Webmaster's update August 2008. 

While I personally feel that there is some validity to this particular information I would be remiss not to point out the sensationalistic headline. Science has not wrecked a good ghost story, but in this case someone has put forth a possible explanation for a very specific location, and event.There is very little if any science involved.

My problems with it are the very small almost non-existent sample size, and the mistaken description of ghosts being perceived as wraith-like in appearance, which statistics show is not how the majority of ghost sightings are described.
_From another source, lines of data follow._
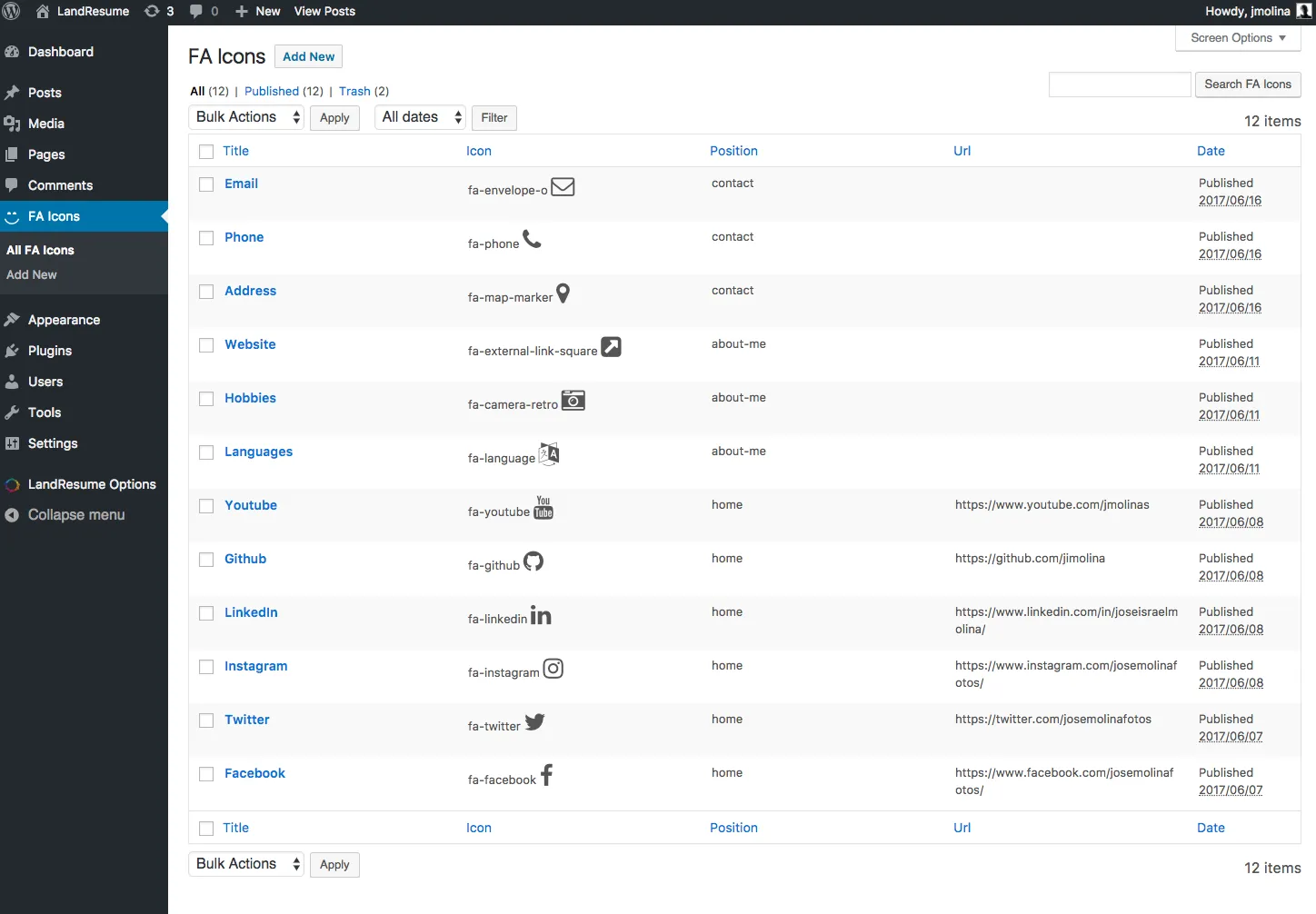
Task: Tick the checkbox for Github row
Action: pyautogui.click(x=206, y=560)
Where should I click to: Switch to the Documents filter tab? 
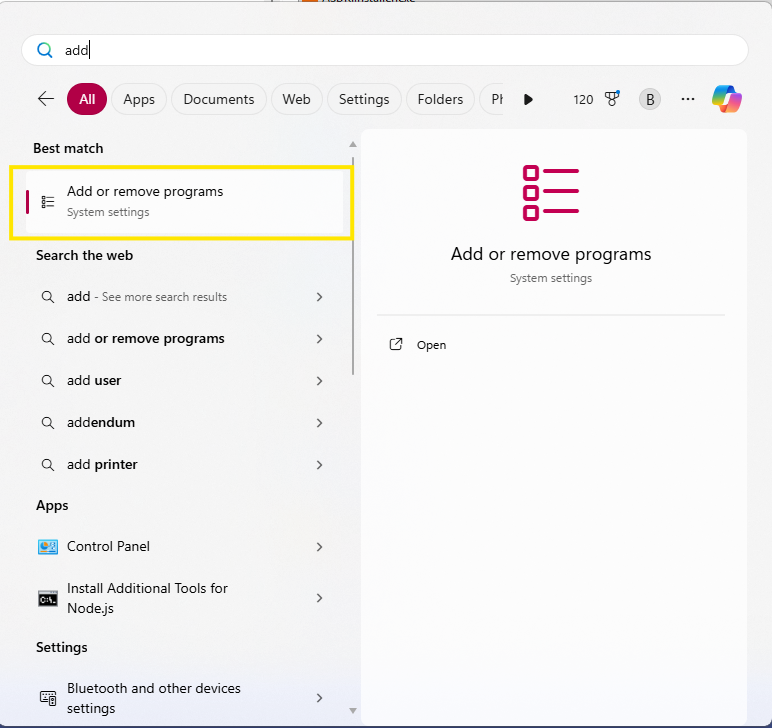(x=219, y=99)

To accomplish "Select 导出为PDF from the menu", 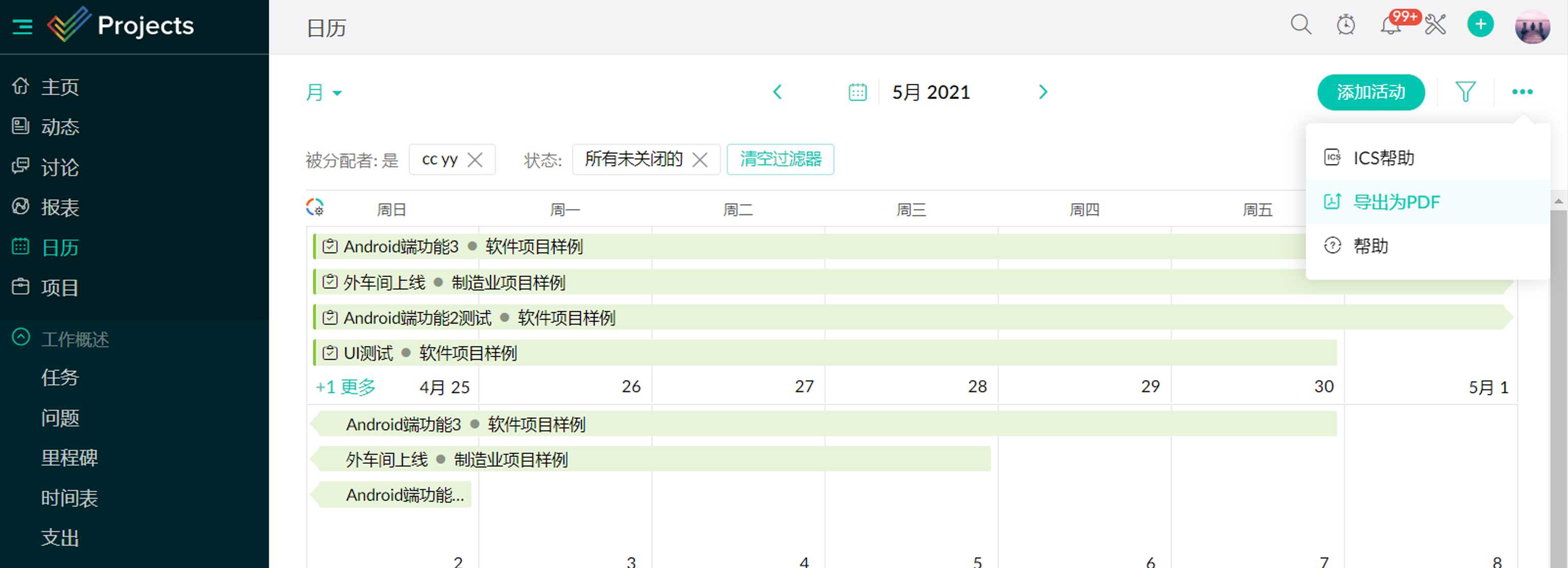I will pos(1396,202).
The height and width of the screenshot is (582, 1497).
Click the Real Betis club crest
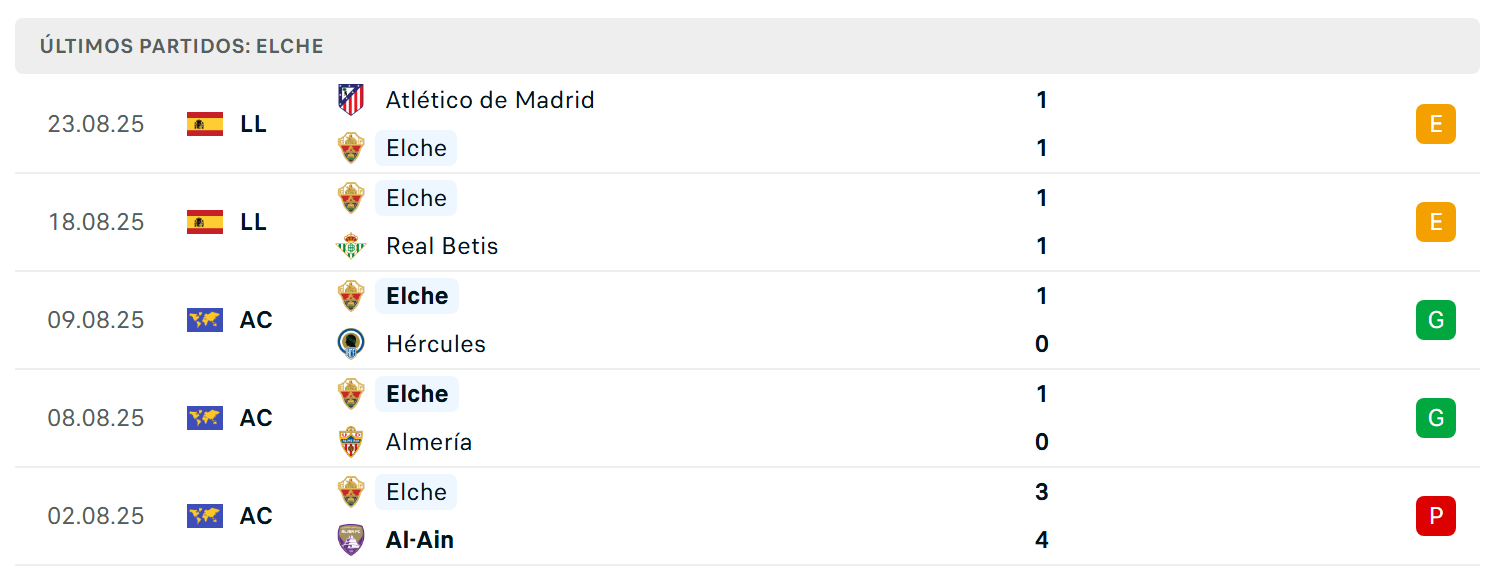[x=351, y=246]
In fact the majority are described as solid and indistinguishable from people until they do something odd such as vanish.  You really only find  wraith-like descriptions in folklore, fantasy fiction, and of course Hollywood films.

Questions that should have been asked were how long was the blade in place, was it present, including the fan during all reported hauntings? Was this the only report of a haunting, and if so could other factors also prompt his possible hallucinations? Was the circumstances replicated in order to see if another hallucination could be produced? 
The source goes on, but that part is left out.